CUDA, implicit barrier, sequential point? types of barriers in cuda

monramax · March 14, 2012, 2:48am

**** How many types of barrier (sequential point) does CUDA have?

cudaMemcpy (or similar), explicit barrier
cudaThreadSynchronize, cudaDeviceSynchronize, explicit barrier.
end of kernel function, implicit barrier.

**** If we have a normal function F and we call cuda kernels inside this function, can we assume all kernels are finished end of F?

Thanks.

tera · March 14, 2012, 9:35am

There is no implicit barrier at the end of a kernel function or in a cudaMemcpy(). Instead, kernels, cudaMemcpy()s and cudaMemcpyAsync()s in the same stream are executed sequentially with respect to each other, but (with the exception of cudaMemcpy()) asynchronously to the host code.
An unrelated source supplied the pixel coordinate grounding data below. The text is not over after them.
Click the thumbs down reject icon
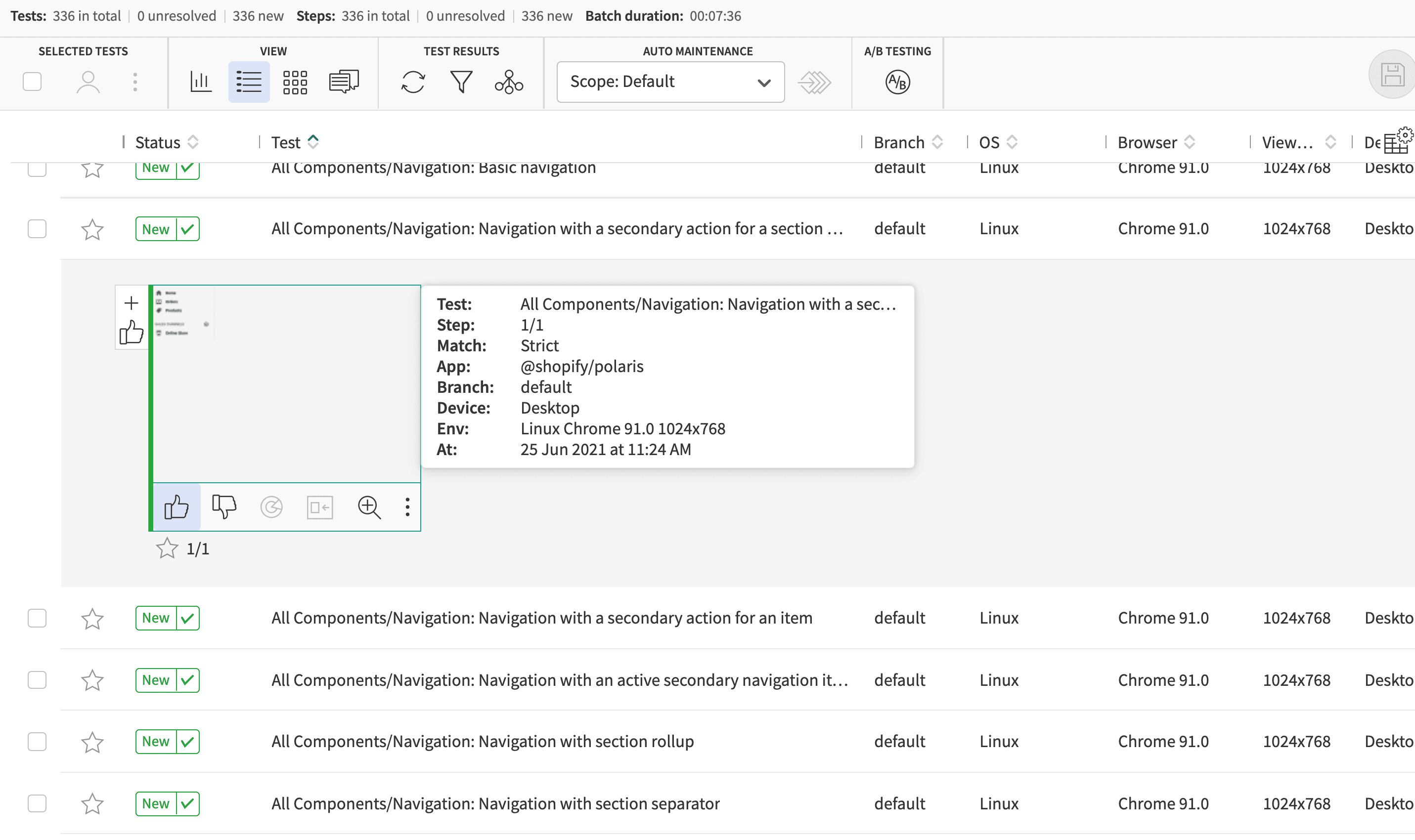Screen dimensions: 1415x840 [x=223, y=507]
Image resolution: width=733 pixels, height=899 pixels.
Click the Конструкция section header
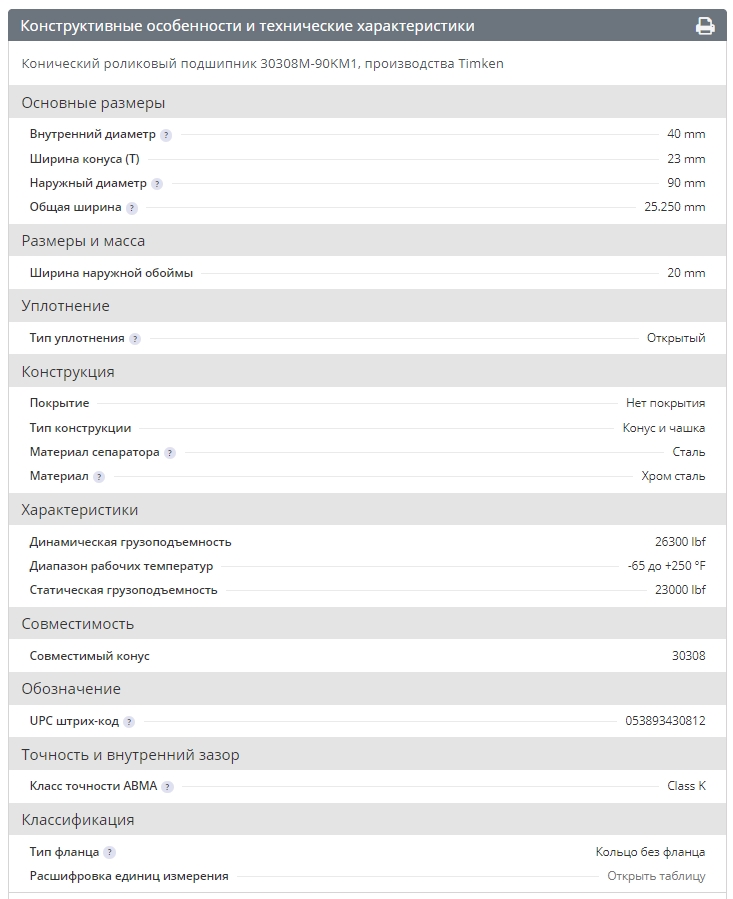68,372
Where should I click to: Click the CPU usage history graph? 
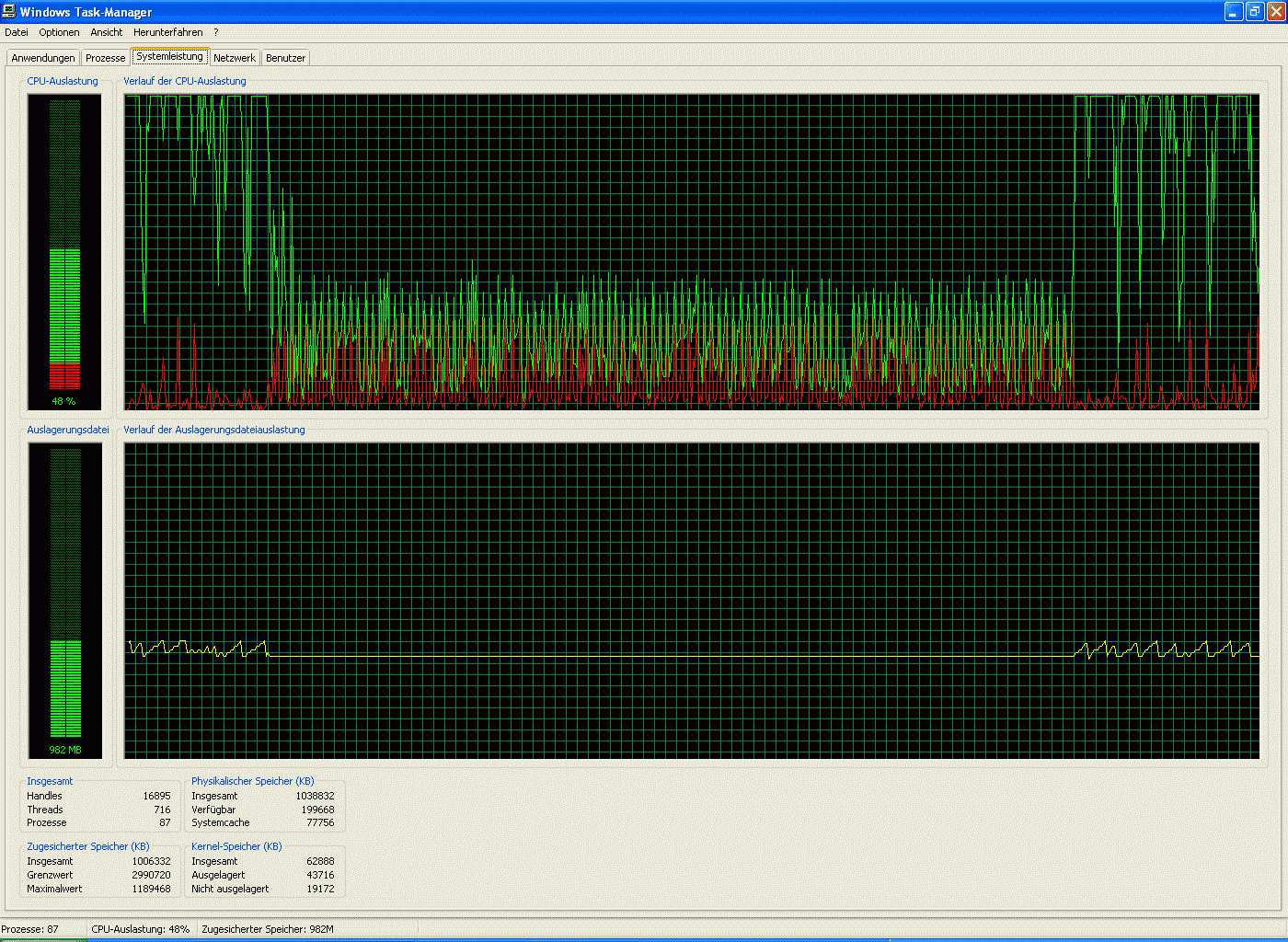691,251
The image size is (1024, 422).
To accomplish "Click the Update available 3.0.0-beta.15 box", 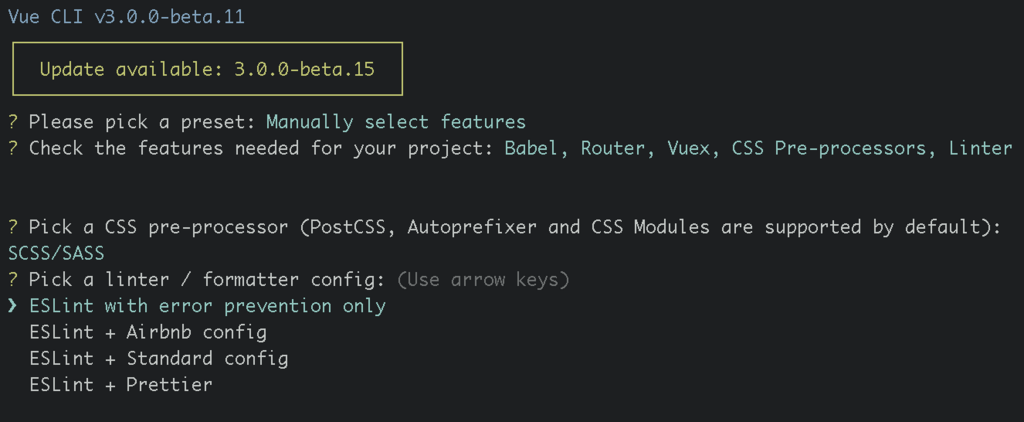I will pos(207,69).
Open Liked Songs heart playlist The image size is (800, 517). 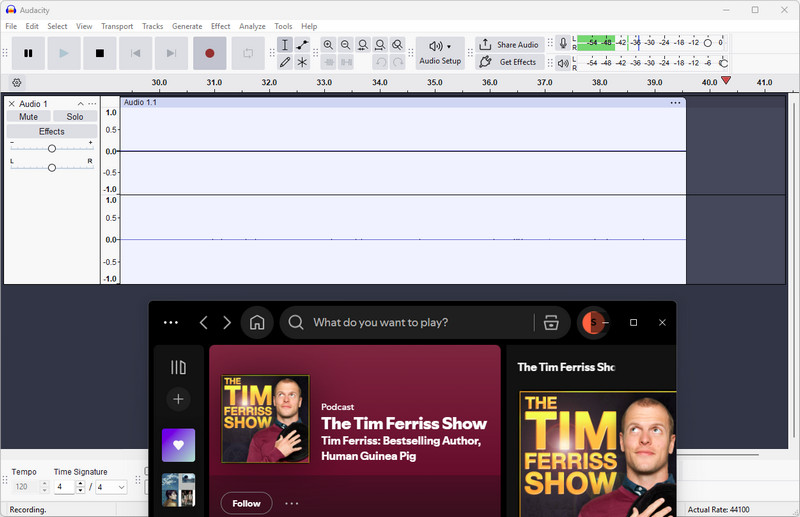click(x=178, y=445)
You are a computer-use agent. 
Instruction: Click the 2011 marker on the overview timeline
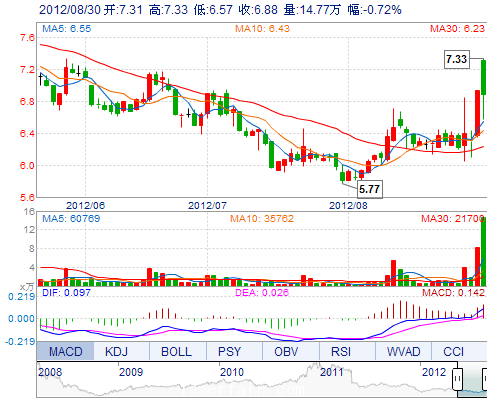pyautogui.click(x=332, y=372)
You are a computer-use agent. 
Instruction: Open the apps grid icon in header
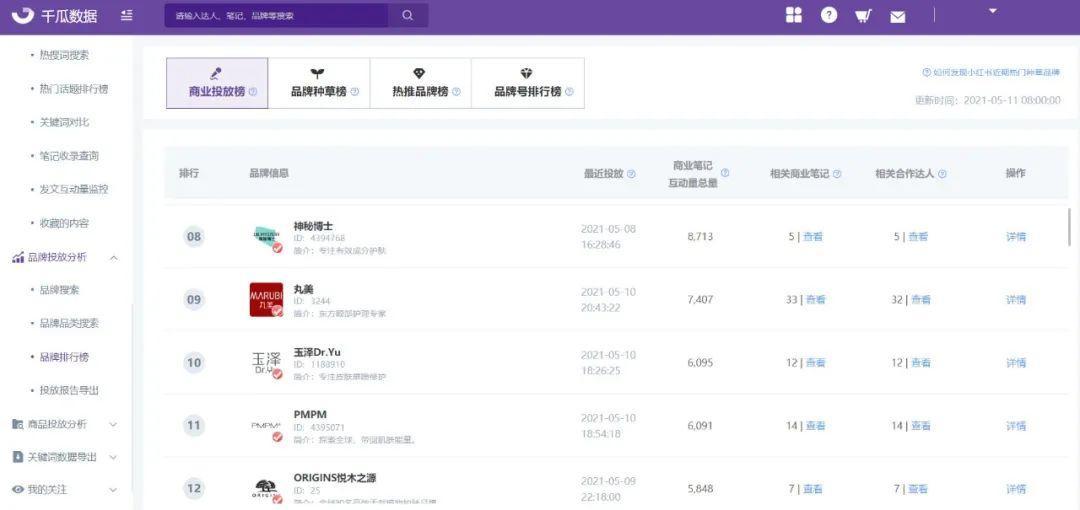click(794, 15)
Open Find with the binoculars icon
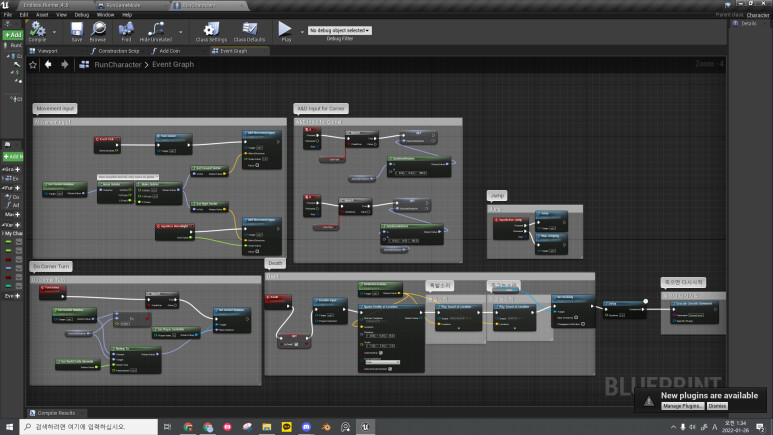The width and height of the screenshot is (773, 435). tap(126, 30)
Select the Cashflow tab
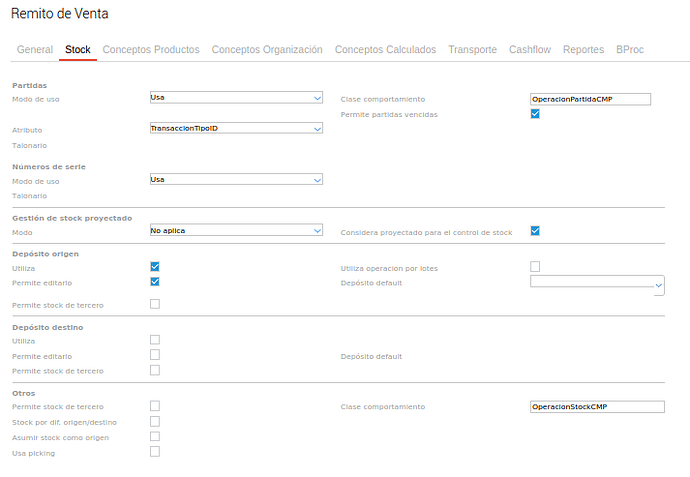Viewport: 690px width, 477px height. point(529,49)
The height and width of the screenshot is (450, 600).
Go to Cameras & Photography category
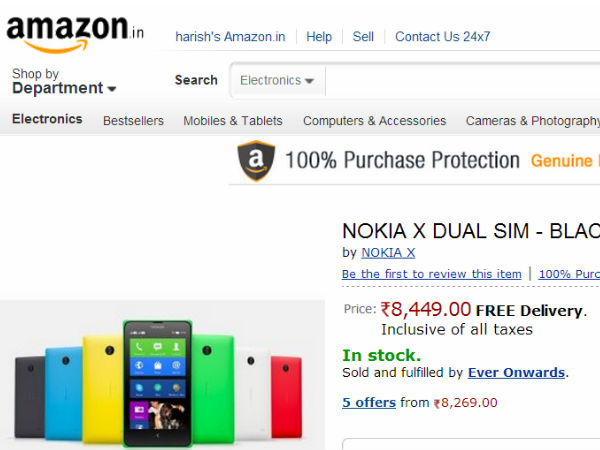532,121
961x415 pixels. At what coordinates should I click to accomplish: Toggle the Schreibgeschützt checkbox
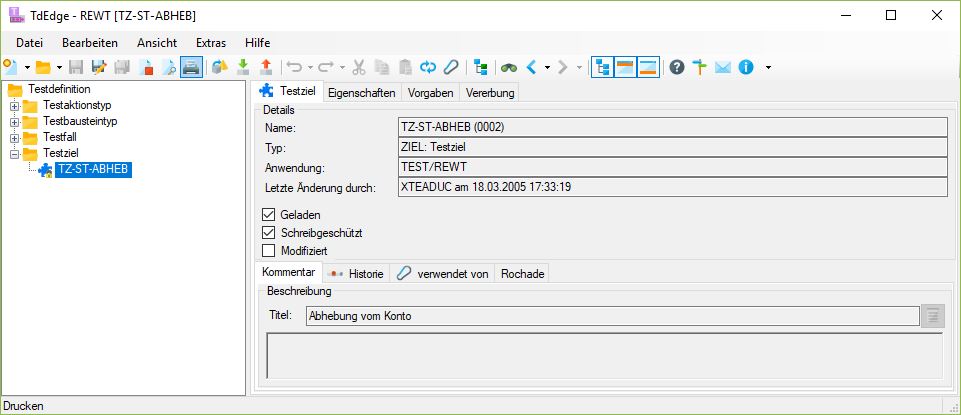click(268, 233)
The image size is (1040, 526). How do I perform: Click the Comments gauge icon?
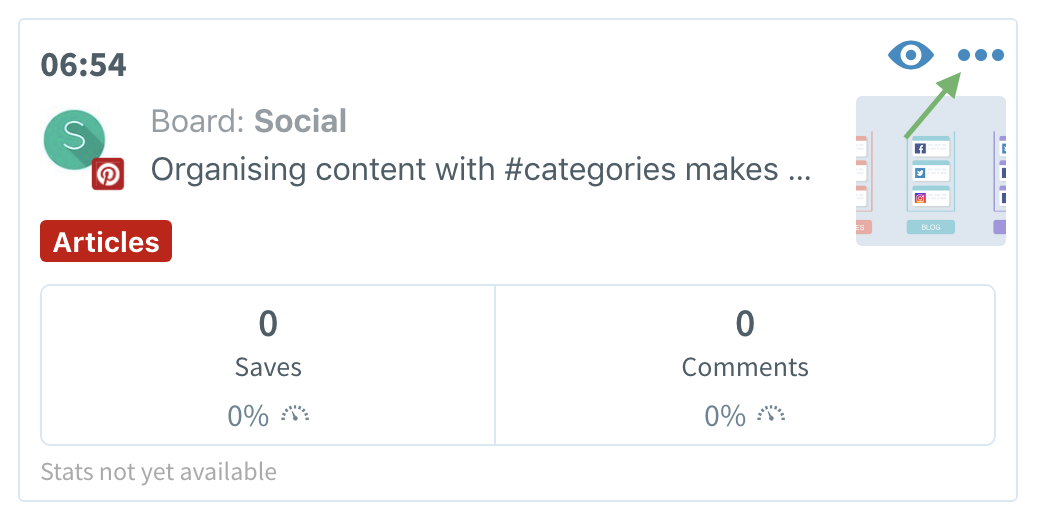click(x=771, y=415)

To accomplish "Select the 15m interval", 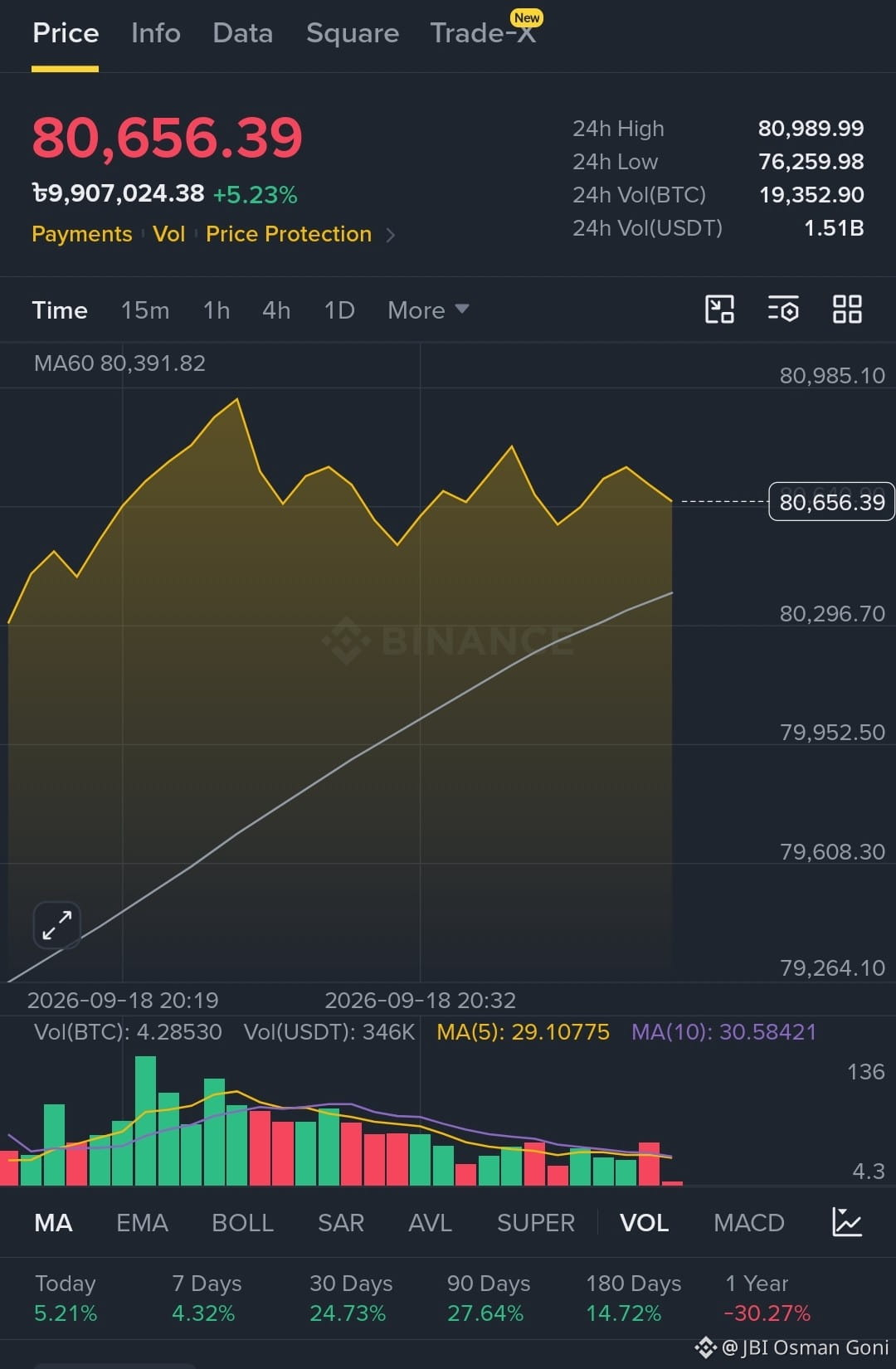I will point(145,310).
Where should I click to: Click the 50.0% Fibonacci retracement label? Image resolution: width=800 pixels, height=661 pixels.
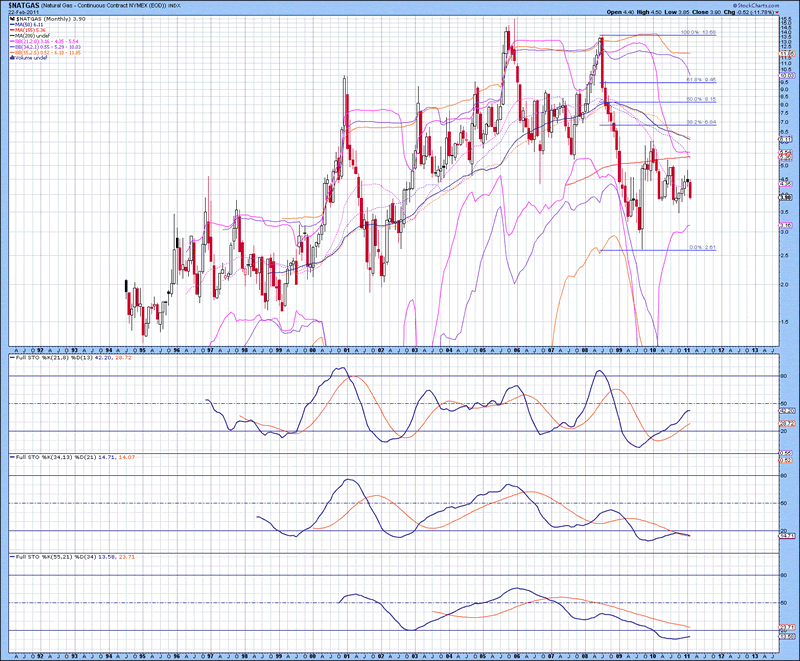(x=701, y=99)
So you cannot assume all kernels have finished at the end of a host function (which by the way has not special meaning to CUDA), you need to explicitly put a cudaStreamSynchronize() or cudaDeviceSynchronize() there.

monramax · March 14, 2012, 4:36pm

Thanks, tera.

For multi-GPUs applications using OpenMP, how to synchronize among those GPUs? Any sugguestions?

Like,

{

…

cudaDeviceSynchronize();

#pragma omp barrier

…

}

Thanks.

tera · March 14, 2012, 10:10pm

Yes, that looks like a good barrier assuming you run CUDA 4.1, each device is handled by one OpenMP thread, and you want to sync all devices and all threads. If you just want to sync the GPUs without caring about the host threads, you can use [font=“Courier New”]cudaStreamWaitEvent()[/font].

monramax · March 15, 2012, 12:05am

Thanks, tera.

Sometimes we have to sync all devices and all threads, like a simple dot product. As you said CUDA 4.1, I am using v4.0 for multi-GPUs/OpenMP, are there any features that v4.0 doesn’t support? Thanks.

tera · March 15, 2012, 12:27pm

Sorry, I mixed up versions there. The OpenMP improvements are already in 4.0, no need to upgrade to 4.1 for that.

monramax · March 15, 2012, 7:33pm

Thanks, tera.

I see. I found new features in 4.1. I upgraded to 4.1. Thanks again for your help.

pasoleatis · March 17, 2012, 8:31am

I am a little bit confused, but if the there are no implcit barrier when cudaMemcpy is executed it means that I woud have to call some other sync command to be sure that the data arrived on the host. The cudamemcpy is a blocking command, nothing can be executed in the code until this command is done, so it does act as a barrier.

This means it should work somethinglike this:

kernel<<<>>>;

cudamemcpy()

mpi_barrier()

and it will have all processes stop at the barrier and all the kernels will be executed by the time the cudamemcpy is finished.

The cudaMemcpy blocks also all execution of the code also in streams, so they should never be used with stremas, one should rather use cudaMemcpyAsync() with the streams.